Wednesday 24 October 2012

Less is More

It’s not so much that the breast cancer has been life changing, my life was already on a path of change at the start of 2012 before the cancer diagnosis. I’d applied to do a university degree (unsuccessful in my application!), successful in my application to do HNC Social care at college, which I should have begun in August, I’d booked myself onto an adventure holiday, the house went up for sale, I studied psychology at evening class and I joined Jog Scotland all in 2012! The timing of surgery meant I was unable to start the full time course or continue with the 10 week evening class. The Sahara trek was put on hold.

What is life changing is that the weekend of my surgery, Maisie moved into halls near college and I have suddenly discovered, after my recovery, that the demands for a la carte dining, all inclusive board, taxi service, hunting for things that have been borrowed, clearing the trail of pots, pans and pants from the floors and surfaces have all disappeared! For as much as it was a full time job looking after teenagers I miss it. Along with the sitting on the kitchen table, legs swinging, deep in debate and conversation over some current topic of news or scandal! Along with the smell of fresh pancakes, splattered hob, sticky maple syrup puddles. Along with snuggles on the sofa watching hours of “Come Dine With Me” or "The Great British Bake Off”!

Two little girls suddenly becoming young ladies and moving into their own flats has been life changing, it just so happened that the cancer came at the same time. The result of the clash of these two events leaves me with a rather large empty space in my daily life and leaves me wondering what I should “do”?
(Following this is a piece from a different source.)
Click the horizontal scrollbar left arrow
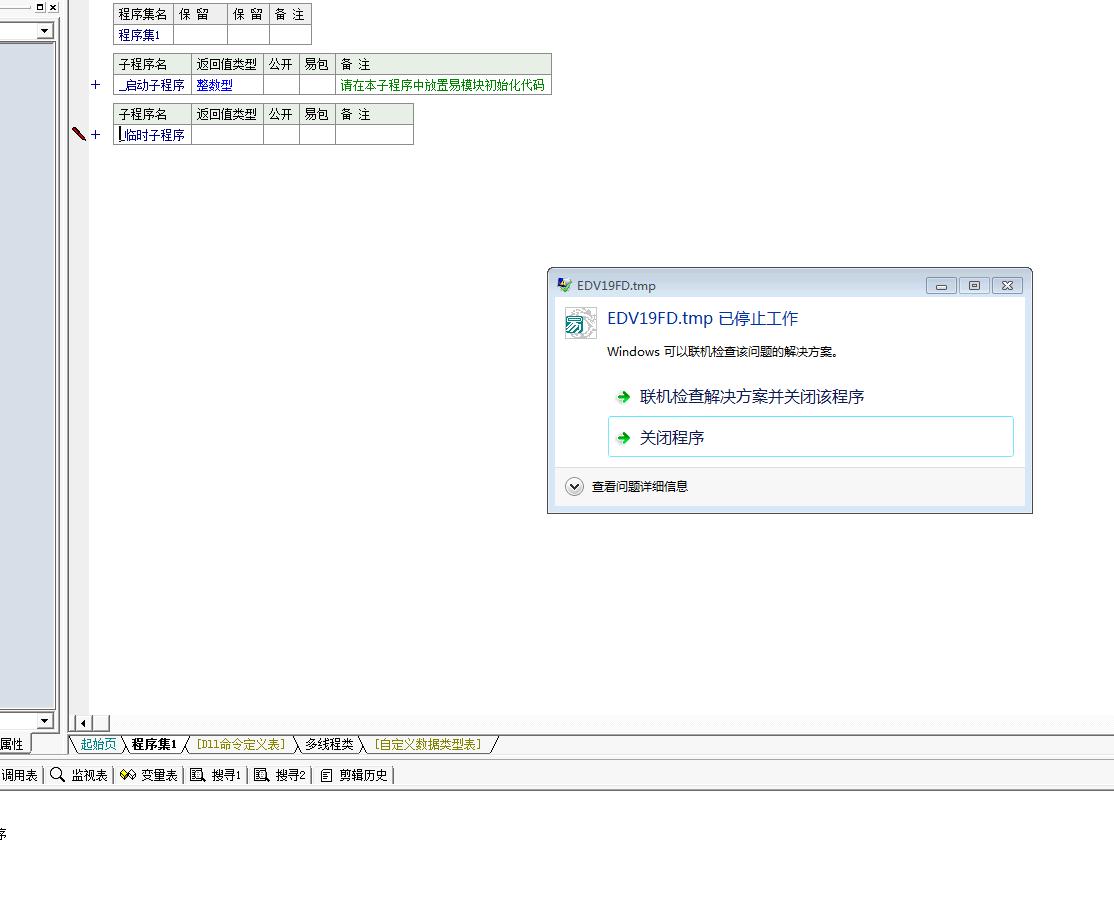Screen dimensions: 1114x915 (83, 723)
Faced with a huge blank canvas, it would be easy to start splashing paint about and rush into something to fill the time and space. What the cancer has done, is that it has made me think more deeply about what I really want from this life going forward. It is teaching me that sometimes it is better just to “be” rather than to “do”. I have been a doer all my life and have put much of my effort into caring for everyone else, having been a full time mum and part time support worker for over 18 years. The cancer has pointed out that it’s now time to care for myself and to sometimes put myself first! Something many of us woman find difficult! I have always looked for the next challenge, the next achievement but have probably not given enough thought to personal fulfilment and contentment.

I am reaching the decision to move away from my work in support (the huge bouquet of flowers and messages from work made me feel guilty that I could even think about giving up let alone go through with the decision!).

My focus lies with getting myself back into tip top shape mentally and physically, to deal with not only events of the last 3 months but also with the highs and lows of the last six years since our move to Aberdeen. The house and gardens need to be kept tidy, ever hopeful that someone will fall in love with this tower of granite allowing us to take more new paths.

I have ideas as to what I would like to do more of and certainly less of! Despite the ever popular “as one door closes, another opens” I’m afraid the words of Christine Collisters song have spun through my head often, as we rolled from one crisis to another “as one door closes, another door must slam, how cruel this world, how weak I am”.  Yes, of course things never stay the same and when you’re at the bottom there’s a good chance you will soon be climbing back up. We are uneasy waiting for further news of Paul’s job, moral low and internal support fairly non-existent. Not wishing the time away but looking forward to the end of the consultation period on 16th November so we know one way or another. We are neither of us in a position to be dealing with much stress but are both aware that whatever happens it will not initially, be easy.

Inspired by last night’s TV program “Small Spaces” and a believer that “less is more” I very much look forward to spending happy times in yurts, camper vans, Bedouin tents and the great outdoors! I need somehow to relieve the spells of loneliness that I encounter at times so that means getting out and mixing with people, spending more time with the people who have not given up on us, who seem to enjoy our company, who still have time to make the effort! It’s been surprising who has fallen by the wayside since the cancer diagnosis yet I accept for some it can be a tough one to handle. Accepting and offering invitations to “come and stay” “meet for lunch” “share a coffee”. With my energy levels low it’s been hard to make the effort but I’m very thankful to my assertive friends, even those in far flung places who have kept my spirits up. I didn’t hesitate in accepting an invitation to a chocolate cookery course in Derbyshire in December, or a night at the Royal Opera House in January. Ok,so it’s not always a case of “less is more”, sometimes “more is more”!